(Stored items from a collection)
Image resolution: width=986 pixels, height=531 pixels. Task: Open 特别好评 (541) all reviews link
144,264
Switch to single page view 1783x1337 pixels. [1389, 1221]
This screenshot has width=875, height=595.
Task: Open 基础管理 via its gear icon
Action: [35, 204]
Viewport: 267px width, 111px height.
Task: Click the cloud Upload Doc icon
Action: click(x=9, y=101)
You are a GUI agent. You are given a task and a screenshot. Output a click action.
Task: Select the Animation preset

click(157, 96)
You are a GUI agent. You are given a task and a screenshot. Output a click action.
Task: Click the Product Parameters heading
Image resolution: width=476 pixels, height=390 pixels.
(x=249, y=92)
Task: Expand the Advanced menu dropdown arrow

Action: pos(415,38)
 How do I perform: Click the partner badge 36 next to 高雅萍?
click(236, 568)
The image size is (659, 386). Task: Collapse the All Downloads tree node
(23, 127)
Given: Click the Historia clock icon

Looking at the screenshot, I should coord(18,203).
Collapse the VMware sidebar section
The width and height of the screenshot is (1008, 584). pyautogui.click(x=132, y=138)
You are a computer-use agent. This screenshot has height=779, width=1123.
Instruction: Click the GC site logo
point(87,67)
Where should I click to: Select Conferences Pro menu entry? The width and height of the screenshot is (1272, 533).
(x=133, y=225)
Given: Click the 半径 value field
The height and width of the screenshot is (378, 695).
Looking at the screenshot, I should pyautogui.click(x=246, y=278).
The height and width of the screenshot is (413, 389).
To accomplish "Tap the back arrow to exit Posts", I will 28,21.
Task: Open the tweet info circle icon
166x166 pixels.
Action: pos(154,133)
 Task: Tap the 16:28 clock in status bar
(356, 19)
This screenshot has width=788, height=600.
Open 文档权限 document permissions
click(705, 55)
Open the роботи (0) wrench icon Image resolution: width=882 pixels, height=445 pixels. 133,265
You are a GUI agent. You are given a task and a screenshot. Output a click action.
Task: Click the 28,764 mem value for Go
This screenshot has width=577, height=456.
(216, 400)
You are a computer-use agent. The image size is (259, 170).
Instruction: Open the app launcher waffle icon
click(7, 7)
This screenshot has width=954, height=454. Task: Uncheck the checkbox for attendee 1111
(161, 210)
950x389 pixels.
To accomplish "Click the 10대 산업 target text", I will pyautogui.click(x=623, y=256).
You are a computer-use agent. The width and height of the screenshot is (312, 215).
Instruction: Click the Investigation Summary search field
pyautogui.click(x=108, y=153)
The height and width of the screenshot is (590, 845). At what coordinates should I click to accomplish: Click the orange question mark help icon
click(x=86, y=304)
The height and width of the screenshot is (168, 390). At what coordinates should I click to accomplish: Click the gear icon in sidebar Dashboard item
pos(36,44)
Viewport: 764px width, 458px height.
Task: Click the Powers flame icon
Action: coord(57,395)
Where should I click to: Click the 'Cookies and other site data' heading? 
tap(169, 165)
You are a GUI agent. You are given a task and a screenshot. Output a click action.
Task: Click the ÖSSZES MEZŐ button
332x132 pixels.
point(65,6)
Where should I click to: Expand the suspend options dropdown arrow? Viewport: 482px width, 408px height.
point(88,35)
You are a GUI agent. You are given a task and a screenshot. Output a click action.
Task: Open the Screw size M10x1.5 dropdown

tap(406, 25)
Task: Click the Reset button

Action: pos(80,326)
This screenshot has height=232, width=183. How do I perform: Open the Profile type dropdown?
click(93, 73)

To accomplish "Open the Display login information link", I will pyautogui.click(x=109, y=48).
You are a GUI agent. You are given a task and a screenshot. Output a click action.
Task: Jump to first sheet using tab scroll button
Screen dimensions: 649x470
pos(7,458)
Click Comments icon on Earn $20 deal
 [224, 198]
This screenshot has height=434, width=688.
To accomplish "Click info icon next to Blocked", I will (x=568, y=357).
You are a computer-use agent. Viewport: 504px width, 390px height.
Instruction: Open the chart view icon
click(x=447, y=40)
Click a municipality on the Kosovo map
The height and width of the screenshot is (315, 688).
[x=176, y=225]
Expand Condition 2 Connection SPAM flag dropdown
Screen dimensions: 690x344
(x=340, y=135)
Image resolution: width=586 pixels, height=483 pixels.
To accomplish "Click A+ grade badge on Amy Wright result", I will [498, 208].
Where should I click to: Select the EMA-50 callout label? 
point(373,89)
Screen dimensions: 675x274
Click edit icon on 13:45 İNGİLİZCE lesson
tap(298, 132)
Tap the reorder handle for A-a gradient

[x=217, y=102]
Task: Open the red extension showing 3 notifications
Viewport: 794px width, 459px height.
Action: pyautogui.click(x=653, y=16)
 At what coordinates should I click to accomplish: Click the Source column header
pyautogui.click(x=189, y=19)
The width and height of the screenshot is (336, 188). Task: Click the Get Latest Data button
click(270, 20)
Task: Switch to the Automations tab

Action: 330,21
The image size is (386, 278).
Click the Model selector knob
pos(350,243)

- Exercise instructions -
Replace every "GUI agent" with "screen agent" and write out all the items again, leaving everything else unchanged.

- Output -
Image resolution: width=986 pixels, height=531 pixels. Task: Open 特别好评 (541) all reviews link
144,264
Switch to single page view 1783x1337 pixels. [1389, 1221]
This screenshot has width=875, height=595.
Task: Open 基础管理 via its gear icon
Action: [35, 204]
Viewport: 267px width, 111px height.
Task: Click the cloud Upload Doc icon
Action: click(x=9, y=101)
You are a screen agent. You are given a task and a screenshot. Output a click action.
Task: Select the Animation preset

click(157, 96)
You are a screen agent. You are given a task and a screenshot. Output a click action.
Task: Click the Product Parameters heading
Image resolution: width=476 pixels, height=390 pixels.
(x=249, y=92)
Task: Expand the Advanced menu dropdown arrow

Action: pos(415,38)
 How do I perform: Click the partner badge 36 next to 高雅萍?
click(236, 568)
The image size is (659, 386). Task: Collapse the All Downloads tree node
(23, 127)
Given: Click the Historia clock icon

Looking at the screenshot, I should coord(18,203).
Collapse the VMware sidebar section
The width and height of the screenshot is (1008, 584). pyautogui.click(x=132, y=138)
You are a computer-use agent. This screenshot has height=779, width=1123.
Instruction: Click the GC site logo
point(87,67)
Where should I click to: Select Conferences Pro menu entry? The width and height of the screenshot is (1272, 533).
(x=133, y=225)
Given: Click the 半径 value field
The height and width of the screenshot is (378, 695).
Looking at the screenshot, I should pyautogui.click(x=246, y=278).
The height and width of the screenshot is (413, 389).
To accomplish "Tap the back arrow to exit Posts", I will 28,21.
Task: Open the tweet info circle icon
166x166 pixels.
Action: pos(154,133)
 Task: Tap the 16:28 clock in status bar
(356, 19)
This screenshot has width=788, height=600.
Open 文档权限 document permissions
click(705, 55)
Open the роботи (0) wrench icon Image resolution: width=882 pixels, height=445 pixels. 133,265
You are a screen agent. You are given a task and a screenshot. Output a click action.
Task: Click the 28,764 mem value for Go
This screenshot has width=577, height=456.
(216, 400)
You are a computer-use agent. The image size is (259, 170).
Instruction: Open the app launcher waffle icon
click(7, 7)
This screenshot has width=954, height=454. Task: Uncheck the checkbox for attendee 1111
(161, 210)
950x389 pixels.
To accomplish "Click the 10대 산업 target text", I will pyautogui.click(x=623, y=256).
You are a computer-use agent. The width and height of the screenshot is (312, 215).
Instruction: Click the Investigation Summary search field
pyautogui.click(x=108, y=153)
The height and width of the screenshot is (590, 845). At what coordinates should I click to accomplish: Click the orange question mark help icon
click(x=86, y=304)
The height and width of the screenshot is (168, 390). At what coordinates should I click to accomplish: Click the gear icon in sidebar Dashboard item
pos(36,44)
Viewport: 764px width, 458px height.
Task: Click the Powers flame icon
Action: coord(57,395)
Where should I click to: Click the 'Cookies and other site data' heading? 
tap(169, 165)
You are a screen agent. You are given a task and a screenshot. Output a click action.
Task: Click the ÖSSZES MEZŐ button
332x132 pixels.
point(65,6)
Where should I click to: Expand the suspend options dropdown arrow? Viewport: 482px width, 408px height.
point(88,35)
You are a screen agent. You are given a task and a screenshot. Output a click action.
Task: Open the Screw size M10x1.5 dropdown

tap(406, 25)
Task: Click the Reset button

Action: pos(80,326)
This screenshot has height=232, width=183. How do I perform: Open the Profile type dropdown?
click(93, 73)

To accomplish "Open the Display login information link", I will pyautogui.click(x=109, y=48).
You are a screen agent. You are given a task and a screenshot. Output a click action.
Task: Jump to first sheet using tab scroll button
Screen dimensions: 649x470
pos(7,458)
Click Comments icon on Earn $20 deal
 [224, 198]
This screenshot has height=434, width=688.
To accomplish "Click info icon next to Blocked", I will (x=568, y=357).
You are a computer-use agent. Viewport: 504px width, 390px height.
Instruction: Open the chart view icon
click(x=447, y=40)
Click a municipality on the Kosovo map
The height and width of the screenshot is (315, 688).
[x=176, y=225]
Expand Condition 2 Connection SPAM flag dropdown
Screen dimensions: 690x344
(x=340, y=135)
Image resolution: width=586 pixels, height=483 pixels.
To accomplish "Click A+ grade badge on Amy Wright result", I will [498, 208].
Where should I click to: Select the EMA-50 callout label? 
point(373,89)
Screen dimensions: 675x274
Click edit icon on 13:45 İNGİLİZCE lesson
tap(298, 132)
Tap the reorder handle for A-a gradient

[x=217, y=102]
Task: Open the red extension showing 3 notifications
Viewport: 794px width, 459px height.
Action: pyautogui.click(x=653, y=16)
 At what coordinates should I click to accomplish: Click the Source column header
pyautogui.click(x=189, y=19)
The width and height of the screenshot is (336, 188). Task: Click the Get Latest Data button
click(270, 20)
Task: Switch to the Automations tab

Action: 330,21
The image size is (386, 278).
Click the Model selector knob
pos(350,243)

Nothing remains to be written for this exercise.